TASK DIRECTIONS — Word for word, set down every line of the entries below from the line with "This screenshot has height=604, width=1021." to the line with "Given: Click the Contactez-nous headset icon", including both, and no other line.

(Collected data)

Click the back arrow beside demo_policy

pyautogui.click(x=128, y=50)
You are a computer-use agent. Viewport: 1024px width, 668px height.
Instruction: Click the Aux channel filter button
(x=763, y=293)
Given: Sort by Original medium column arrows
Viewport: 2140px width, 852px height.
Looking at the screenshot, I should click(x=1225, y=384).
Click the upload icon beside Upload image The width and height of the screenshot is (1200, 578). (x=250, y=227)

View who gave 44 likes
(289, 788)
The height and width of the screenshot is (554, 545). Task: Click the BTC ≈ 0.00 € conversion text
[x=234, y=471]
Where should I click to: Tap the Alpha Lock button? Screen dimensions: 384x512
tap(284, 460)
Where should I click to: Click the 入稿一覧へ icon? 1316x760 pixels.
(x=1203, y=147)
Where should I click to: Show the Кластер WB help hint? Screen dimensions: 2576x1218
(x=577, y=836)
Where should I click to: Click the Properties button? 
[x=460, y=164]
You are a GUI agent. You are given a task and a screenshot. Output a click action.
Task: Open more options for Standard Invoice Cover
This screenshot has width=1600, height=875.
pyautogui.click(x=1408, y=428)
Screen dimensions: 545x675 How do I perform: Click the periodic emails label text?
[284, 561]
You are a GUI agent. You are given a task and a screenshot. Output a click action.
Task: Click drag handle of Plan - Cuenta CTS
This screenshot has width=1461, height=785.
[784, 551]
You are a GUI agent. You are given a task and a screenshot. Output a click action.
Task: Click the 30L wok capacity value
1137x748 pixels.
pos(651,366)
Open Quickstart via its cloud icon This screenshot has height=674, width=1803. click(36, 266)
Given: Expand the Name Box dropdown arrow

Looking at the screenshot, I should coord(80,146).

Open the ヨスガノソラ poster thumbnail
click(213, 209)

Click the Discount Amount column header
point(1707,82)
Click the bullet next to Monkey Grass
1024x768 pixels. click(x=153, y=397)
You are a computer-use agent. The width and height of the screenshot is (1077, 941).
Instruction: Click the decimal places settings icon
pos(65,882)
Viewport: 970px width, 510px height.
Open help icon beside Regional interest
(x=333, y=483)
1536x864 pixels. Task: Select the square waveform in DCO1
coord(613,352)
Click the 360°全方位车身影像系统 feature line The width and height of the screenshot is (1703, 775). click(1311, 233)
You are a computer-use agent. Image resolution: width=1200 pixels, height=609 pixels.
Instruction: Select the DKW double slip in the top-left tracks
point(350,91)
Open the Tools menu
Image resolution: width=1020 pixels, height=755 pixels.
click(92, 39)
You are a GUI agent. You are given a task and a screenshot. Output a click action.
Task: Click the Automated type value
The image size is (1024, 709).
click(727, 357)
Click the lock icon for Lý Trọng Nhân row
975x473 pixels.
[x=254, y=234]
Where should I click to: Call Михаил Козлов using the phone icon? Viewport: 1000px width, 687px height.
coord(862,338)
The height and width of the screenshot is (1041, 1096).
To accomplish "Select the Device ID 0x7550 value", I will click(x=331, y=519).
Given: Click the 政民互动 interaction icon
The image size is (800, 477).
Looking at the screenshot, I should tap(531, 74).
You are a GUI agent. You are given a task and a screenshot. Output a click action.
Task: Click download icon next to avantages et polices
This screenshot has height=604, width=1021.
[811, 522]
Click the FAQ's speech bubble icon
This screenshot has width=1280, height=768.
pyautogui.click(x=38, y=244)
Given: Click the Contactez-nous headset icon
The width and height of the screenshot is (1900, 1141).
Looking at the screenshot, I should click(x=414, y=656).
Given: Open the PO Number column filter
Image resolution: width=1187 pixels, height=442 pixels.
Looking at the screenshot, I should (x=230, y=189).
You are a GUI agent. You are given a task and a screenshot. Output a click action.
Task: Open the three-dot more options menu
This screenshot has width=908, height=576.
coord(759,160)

TASK OUTPUT —
This screenshot has height=604, width=1021.
[811, 522]
Click the FAQ's speech bubble icon
This screenshot has width=1280, height=768.
pyautogui.click(x=38, y=244)
Given: Click the Contactez-nous headset icon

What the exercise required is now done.